El pasado siempre vuelve: un cliché remanido y al que tantas revueltas se le ha dado en las novelas negras. Hay otra cara de la moneda, aun si cabe más inquietante: el pasado también es ingenuo. Es la exultante arrogancia del presente, que anima a bailar sobre la tumba de sátrapas y mira con rubor y condescendencia antiguos hábitos. Los saltos generacionales se aprecian en estos cándidos sonrojos. Hace una miajita de años no había preludio de bodas sin una escena más propia de neorrealismo italiano. Hasta diríase puramente Fellini. Era común a los allegados, zampabollos infantes incluidos, que las comadres enseñasen el pisito de los novios. Hasta ahí todo en regla, el orgullo de la vivienda costeada con el sudor y la frente, y la santífica custodia de la hipoteca bancaria. Lo chirriante, a ojos de esta pánfila posverdad, era el numerito de abrir la cajonera del dormitorio, la madre y la suegra exhibiendo orgullosas los calzoncillos y las bragas pulcramente alineados, con ese complejo de mercería que les entraba a las susodichas para proclamar, desde la ufana humildad del esfuerzo, la proclama de una caseta sevillana: que no les falte de ná.

Actualmente, los huevos están en alza. Y no me encamino hacia atributos esparteros, sino a los últimos baremos nutricionales, que levantan la ley seca a esa exaltación de la yema. Donde antes eran dos, ahora son tres o más los que conviene comer a la semana. Algo así le pasó al camaroneo entre el pescado blanco y el azul, y puede que llegue un día que un estudio científico con ribetes bíblicos indique que Dios vio que el azúcar era bueno.

Vivimos en una sociedad boba, tiranizada por un presente encaprichado. Nos tatuamos la piel para perpetuar nuestras incongruencias, que sería igual que condenarse sine die a llevar la permanente de los ochenta. Y exigimos pruebas inmediatas del cambio climático, como si las eras geológicas fueran fichas semanalmente coleccionables.

Por eso es tan detestable la actitud de quienes juegan con la puerilidad de este tiempo. Apelan, sin decirlo, al reservorio revolucionario, entendiendo que en esta fase de la historia este occidente hipócritamente aborrecido se puede permitir la estrategia del espigueo, quedándose con la parte chupipandi de la transgresión pero sin renunciar a buenas dietas y mejores aforamientos. La insoportable levedad camaleónica de Ada Colau; la bata de cola libertaria de la miscelánea morada, que pretende levantar los adoquines no para recuperar la hierba, sino para filosofar si esas piedras son ñuscos o peñuscos. Ellos son copartícipes de la astracanada catalana, por mucho que intenten intimidar a la izquierda sensata que se raja como Jalisco.

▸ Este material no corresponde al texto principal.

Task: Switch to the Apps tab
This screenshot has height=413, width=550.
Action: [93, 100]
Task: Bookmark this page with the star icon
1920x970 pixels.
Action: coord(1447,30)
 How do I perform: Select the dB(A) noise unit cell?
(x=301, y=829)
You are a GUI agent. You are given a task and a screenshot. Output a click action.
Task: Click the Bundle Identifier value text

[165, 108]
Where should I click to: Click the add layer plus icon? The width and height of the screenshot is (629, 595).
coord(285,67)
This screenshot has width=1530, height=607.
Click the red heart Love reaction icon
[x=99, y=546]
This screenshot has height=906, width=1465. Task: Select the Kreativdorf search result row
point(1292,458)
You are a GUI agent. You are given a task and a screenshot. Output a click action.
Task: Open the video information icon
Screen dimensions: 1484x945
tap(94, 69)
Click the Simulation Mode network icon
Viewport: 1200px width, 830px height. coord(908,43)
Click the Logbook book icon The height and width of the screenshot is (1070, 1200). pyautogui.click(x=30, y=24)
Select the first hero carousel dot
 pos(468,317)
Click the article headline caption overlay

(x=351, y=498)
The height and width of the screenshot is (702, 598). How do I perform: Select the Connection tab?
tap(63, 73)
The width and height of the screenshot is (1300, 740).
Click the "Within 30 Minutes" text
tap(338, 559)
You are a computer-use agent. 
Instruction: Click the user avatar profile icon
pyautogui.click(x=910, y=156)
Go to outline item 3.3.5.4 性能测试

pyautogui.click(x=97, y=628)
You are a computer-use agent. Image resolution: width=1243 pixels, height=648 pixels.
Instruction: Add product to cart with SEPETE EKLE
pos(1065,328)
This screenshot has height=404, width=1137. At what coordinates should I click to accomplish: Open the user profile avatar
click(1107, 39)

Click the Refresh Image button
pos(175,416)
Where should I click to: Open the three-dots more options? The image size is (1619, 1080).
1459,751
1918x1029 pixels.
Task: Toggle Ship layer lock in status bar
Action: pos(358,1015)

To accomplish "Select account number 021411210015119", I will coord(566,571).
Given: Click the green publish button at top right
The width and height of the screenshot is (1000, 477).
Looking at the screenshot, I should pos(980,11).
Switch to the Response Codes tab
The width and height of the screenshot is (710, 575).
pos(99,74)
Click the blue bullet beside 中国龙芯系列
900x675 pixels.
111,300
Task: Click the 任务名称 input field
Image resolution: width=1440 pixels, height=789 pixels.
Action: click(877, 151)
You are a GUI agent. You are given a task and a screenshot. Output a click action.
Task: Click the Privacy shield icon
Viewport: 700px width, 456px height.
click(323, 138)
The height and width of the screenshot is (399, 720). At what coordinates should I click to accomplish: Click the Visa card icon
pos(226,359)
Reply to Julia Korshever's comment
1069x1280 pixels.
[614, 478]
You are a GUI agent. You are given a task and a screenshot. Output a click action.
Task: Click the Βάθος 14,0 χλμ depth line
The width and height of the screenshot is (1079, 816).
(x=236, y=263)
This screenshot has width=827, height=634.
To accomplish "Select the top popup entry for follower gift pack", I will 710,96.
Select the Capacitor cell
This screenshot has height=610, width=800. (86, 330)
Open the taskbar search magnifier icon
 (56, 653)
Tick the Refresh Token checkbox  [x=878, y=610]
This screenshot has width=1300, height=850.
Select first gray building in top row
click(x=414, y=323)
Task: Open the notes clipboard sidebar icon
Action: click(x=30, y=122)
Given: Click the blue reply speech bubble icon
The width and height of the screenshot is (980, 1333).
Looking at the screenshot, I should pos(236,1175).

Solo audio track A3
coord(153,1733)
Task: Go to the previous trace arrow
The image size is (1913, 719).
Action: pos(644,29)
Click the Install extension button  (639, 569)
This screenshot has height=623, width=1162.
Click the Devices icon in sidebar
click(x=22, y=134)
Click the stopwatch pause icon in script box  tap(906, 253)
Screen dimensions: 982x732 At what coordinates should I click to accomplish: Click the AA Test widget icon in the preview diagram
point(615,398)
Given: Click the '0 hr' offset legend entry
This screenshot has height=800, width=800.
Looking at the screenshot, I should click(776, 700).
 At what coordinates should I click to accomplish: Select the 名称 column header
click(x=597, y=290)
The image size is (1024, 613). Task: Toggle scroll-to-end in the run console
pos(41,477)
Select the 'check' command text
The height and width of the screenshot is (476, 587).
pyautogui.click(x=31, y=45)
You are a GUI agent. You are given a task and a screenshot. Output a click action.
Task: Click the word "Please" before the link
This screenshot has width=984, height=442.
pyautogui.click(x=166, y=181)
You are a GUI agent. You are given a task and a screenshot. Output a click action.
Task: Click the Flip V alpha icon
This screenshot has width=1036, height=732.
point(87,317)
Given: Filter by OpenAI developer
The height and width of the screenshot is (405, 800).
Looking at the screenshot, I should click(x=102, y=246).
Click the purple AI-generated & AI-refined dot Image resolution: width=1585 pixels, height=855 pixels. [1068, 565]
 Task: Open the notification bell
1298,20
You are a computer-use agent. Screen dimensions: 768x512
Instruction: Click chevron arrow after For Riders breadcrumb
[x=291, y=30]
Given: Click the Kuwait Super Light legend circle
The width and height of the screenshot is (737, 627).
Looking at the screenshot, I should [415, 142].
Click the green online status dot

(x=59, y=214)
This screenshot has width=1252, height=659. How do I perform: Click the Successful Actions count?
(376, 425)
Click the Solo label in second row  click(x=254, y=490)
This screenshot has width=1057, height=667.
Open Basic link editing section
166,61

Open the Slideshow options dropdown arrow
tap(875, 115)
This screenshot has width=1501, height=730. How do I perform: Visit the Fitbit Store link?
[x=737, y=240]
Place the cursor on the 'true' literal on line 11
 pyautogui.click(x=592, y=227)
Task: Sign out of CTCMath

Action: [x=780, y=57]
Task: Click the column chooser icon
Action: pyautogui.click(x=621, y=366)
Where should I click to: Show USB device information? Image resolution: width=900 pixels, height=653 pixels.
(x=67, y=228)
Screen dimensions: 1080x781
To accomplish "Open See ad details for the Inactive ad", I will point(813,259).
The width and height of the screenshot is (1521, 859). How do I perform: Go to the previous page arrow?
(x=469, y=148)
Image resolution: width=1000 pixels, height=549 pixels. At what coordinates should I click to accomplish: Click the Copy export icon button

Eso es sentido de Estado, una frase que desprecian por su tacticismo, como si aún estuviese abierto el apeadero de Lenin. Pónganos una gola y caras de hombres antiguos; pónganos incluso cara de tontos útiles porque se piense que entibamos un criadero de corruptos. Pero no jueguen a la consagración de la democracia por cuarto y mitad de tacticismo, más aún si en fueros internos rigen querencias politburistas. Para hablar sin decir nada, prefiero el discurso de Antonio Ozores.

Bienvenida esta nueva licencia para el colesterol, pero sería bueno que estos incendiarios del Estado de derecho guarden un poco de respeto por el tiempo de los ajuares: ya no se enseñan las mudas de la cómoda, pero electoralmente pueden quedarse con el culo al aire.